Ce discours et ces décrets prennent le contre-pied de la politique de Joe Biden qui finança un immense programme de transition énergétique mais braqua l’électorat populaire : les années Biden furent en effet marquées par une envolée des cours du pétrole, qui avait débuté avant la guerre en Ukraine et conduit le président démocrate à puiser dans les stocks stratégiques pour faire baisser le prix de l’essence pour les Américains. Donald Trump surfe sur ce ressentiment, promettant de faire baisser les prix et d’exporter. Il a d’ailleurs levé le moratoire sur les nouveaux terminaux d’exportation de gaz naturel américain imposé par Joe Biden pour satisfaire sa base écologiste, au grand dam des Européens.

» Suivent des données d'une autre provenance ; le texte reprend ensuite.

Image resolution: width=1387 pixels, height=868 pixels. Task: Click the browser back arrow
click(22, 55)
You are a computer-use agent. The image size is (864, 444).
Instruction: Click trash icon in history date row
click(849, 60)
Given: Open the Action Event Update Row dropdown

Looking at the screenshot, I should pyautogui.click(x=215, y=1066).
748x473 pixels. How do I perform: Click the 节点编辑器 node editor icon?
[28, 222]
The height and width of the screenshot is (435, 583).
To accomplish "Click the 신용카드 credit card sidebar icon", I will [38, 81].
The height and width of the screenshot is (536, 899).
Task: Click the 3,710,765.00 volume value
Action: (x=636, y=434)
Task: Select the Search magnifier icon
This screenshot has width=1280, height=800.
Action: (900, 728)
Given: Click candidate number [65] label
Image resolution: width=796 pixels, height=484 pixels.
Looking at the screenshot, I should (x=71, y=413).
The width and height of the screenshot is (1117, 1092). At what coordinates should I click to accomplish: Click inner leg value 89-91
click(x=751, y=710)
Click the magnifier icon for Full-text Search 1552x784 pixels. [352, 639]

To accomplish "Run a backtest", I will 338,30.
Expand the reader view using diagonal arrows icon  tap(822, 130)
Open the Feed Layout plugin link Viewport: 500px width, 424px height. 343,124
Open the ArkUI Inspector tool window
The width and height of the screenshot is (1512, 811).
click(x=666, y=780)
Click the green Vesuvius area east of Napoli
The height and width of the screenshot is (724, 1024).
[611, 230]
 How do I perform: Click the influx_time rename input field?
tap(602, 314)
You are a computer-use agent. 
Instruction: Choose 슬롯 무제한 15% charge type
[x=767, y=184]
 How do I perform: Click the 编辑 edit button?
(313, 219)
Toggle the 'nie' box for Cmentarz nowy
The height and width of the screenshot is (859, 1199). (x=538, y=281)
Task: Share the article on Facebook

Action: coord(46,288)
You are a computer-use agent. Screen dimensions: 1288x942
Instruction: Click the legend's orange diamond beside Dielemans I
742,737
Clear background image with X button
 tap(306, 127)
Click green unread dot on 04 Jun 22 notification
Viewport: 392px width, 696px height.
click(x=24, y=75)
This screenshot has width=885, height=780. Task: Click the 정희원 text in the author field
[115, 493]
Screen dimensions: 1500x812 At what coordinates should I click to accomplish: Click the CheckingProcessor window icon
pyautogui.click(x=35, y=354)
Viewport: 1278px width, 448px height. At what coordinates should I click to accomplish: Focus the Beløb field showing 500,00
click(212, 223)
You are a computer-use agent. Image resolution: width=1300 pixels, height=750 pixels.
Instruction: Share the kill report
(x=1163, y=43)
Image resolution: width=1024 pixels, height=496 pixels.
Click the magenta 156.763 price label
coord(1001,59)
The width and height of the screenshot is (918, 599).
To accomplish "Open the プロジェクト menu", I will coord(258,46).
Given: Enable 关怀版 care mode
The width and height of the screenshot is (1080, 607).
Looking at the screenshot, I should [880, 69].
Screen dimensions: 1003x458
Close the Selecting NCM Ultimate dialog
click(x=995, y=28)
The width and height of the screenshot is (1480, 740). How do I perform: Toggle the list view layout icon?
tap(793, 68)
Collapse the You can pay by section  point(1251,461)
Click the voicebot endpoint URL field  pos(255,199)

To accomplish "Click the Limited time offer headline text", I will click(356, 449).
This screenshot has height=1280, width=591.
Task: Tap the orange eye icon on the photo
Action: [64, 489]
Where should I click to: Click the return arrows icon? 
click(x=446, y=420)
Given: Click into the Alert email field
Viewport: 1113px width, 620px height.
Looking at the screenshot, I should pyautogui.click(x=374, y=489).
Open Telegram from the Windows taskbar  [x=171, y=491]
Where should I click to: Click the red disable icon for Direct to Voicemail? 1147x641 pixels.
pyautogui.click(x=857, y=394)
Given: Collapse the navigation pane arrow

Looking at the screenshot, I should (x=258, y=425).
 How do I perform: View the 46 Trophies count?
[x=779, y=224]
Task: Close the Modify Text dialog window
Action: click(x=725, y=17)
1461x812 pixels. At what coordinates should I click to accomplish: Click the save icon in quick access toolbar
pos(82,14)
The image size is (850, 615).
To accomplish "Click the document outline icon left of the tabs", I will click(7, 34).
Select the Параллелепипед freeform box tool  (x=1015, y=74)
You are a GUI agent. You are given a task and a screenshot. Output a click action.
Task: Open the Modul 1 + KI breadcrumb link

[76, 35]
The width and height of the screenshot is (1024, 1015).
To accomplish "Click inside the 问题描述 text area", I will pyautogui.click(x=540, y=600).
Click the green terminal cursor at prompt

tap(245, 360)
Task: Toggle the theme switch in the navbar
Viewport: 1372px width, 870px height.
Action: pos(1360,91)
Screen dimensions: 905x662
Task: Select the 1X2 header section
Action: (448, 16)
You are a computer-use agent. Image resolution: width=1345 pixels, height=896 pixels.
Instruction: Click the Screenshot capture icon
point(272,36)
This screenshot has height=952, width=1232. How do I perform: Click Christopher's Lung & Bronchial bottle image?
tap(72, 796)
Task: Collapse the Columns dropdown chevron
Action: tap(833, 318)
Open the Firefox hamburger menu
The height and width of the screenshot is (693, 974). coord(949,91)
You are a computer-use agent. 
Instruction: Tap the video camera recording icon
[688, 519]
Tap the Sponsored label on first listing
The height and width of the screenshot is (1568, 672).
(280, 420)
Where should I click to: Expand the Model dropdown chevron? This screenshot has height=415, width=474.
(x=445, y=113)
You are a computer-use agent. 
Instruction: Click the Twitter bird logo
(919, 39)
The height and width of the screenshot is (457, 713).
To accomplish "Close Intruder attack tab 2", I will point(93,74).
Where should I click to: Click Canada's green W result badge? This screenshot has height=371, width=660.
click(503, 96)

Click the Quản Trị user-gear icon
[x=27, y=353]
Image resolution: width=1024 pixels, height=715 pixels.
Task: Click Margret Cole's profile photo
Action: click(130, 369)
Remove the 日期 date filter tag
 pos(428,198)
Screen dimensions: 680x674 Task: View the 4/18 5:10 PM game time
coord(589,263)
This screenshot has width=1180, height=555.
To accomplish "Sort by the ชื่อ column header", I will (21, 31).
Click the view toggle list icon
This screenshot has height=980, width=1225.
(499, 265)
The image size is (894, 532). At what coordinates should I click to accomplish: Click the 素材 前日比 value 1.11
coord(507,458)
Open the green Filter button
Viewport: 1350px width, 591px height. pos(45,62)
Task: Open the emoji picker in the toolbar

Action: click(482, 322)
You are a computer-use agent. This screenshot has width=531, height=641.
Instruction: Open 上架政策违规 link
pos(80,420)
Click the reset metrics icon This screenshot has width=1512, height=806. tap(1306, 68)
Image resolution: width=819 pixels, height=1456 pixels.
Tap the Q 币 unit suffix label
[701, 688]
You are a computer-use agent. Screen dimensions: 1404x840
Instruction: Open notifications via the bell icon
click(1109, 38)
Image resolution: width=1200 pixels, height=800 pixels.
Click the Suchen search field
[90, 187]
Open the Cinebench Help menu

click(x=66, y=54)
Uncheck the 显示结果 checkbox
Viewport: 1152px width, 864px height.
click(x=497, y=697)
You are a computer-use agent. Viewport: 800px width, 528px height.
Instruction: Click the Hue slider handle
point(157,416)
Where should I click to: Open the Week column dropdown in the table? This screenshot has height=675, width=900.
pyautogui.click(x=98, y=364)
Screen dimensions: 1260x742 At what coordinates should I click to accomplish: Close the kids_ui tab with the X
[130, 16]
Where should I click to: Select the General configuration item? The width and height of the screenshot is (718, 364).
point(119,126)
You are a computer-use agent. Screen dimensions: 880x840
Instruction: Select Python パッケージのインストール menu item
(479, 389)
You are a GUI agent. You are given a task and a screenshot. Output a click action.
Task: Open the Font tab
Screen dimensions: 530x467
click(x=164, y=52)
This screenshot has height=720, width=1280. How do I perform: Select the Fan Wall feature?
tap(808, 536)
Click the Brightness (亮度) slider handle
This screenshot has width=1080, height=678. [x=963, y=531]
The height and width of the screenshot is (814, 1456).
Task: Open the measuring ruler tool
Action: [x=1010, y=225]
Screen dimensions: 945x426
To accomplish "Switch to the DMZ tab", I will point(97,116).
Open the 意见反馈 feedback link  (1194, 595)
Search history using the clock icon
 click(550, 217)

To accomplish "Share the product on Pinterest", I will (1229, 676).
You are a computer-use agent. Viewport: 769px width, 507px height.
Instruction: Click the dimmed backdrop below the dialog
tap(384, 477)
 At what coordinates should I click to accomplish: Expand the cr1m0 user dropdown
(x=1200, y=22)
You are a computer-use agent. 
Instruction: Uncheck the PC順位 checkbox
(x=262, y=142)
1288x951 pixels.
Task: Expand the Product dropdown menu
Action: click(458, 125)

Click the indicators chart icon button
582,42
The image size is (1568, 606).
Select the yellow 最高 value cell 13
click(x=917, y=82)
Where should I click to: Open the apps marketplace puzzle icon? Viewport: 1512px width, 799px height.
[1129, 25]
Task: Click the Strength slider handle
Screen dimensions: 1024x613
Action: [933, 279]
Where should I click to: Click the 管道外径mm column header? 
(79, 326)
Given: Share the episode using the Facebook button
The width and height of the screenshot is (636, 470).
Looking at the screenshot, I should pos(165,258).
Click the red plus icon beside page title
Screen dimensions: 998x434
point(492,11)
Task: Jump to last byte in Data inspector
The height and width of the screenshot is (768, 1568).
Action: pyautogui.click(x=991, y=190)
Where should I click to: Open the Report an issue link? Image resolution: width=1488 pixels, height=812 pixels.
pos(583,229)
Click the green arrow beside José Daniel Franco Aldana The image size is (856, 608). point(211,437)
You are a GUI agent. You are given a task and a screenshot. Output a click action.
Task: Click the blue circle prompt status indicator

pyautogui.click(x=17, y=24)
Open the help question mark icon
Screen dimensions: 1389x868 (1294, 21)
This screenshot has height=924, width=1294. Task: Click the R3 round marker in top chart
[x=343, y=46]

L’intelligence artificielle renverse la donne

L’affaire est toutefois complexe : sous Joe Biden, les Etats-Unis ont fini par battre des records de production d’hydrocarbures, surpassant la Russie et l’Arabie saoudite, performance dont les démocrates ne voulaient guère se vanter. Alors que Donald Trump fait son retour, les pétroliers préféreraient conserver les subventions, notamment pour développer la capture carbone. Ils veulent éviter une surproduction qui tirerait vers le bas les cours mondiaux en une période de ralentissement économique mondial hors Etats-Unis. Ils ne veulent pas non plus trop investir, alors que l’avenir de leur industrie à moyen terme est incertain. Dans les années 2010, le surinvestissement dans l’extraction par fracturation hydraulique avait mis l’industrie au bord du gouffre.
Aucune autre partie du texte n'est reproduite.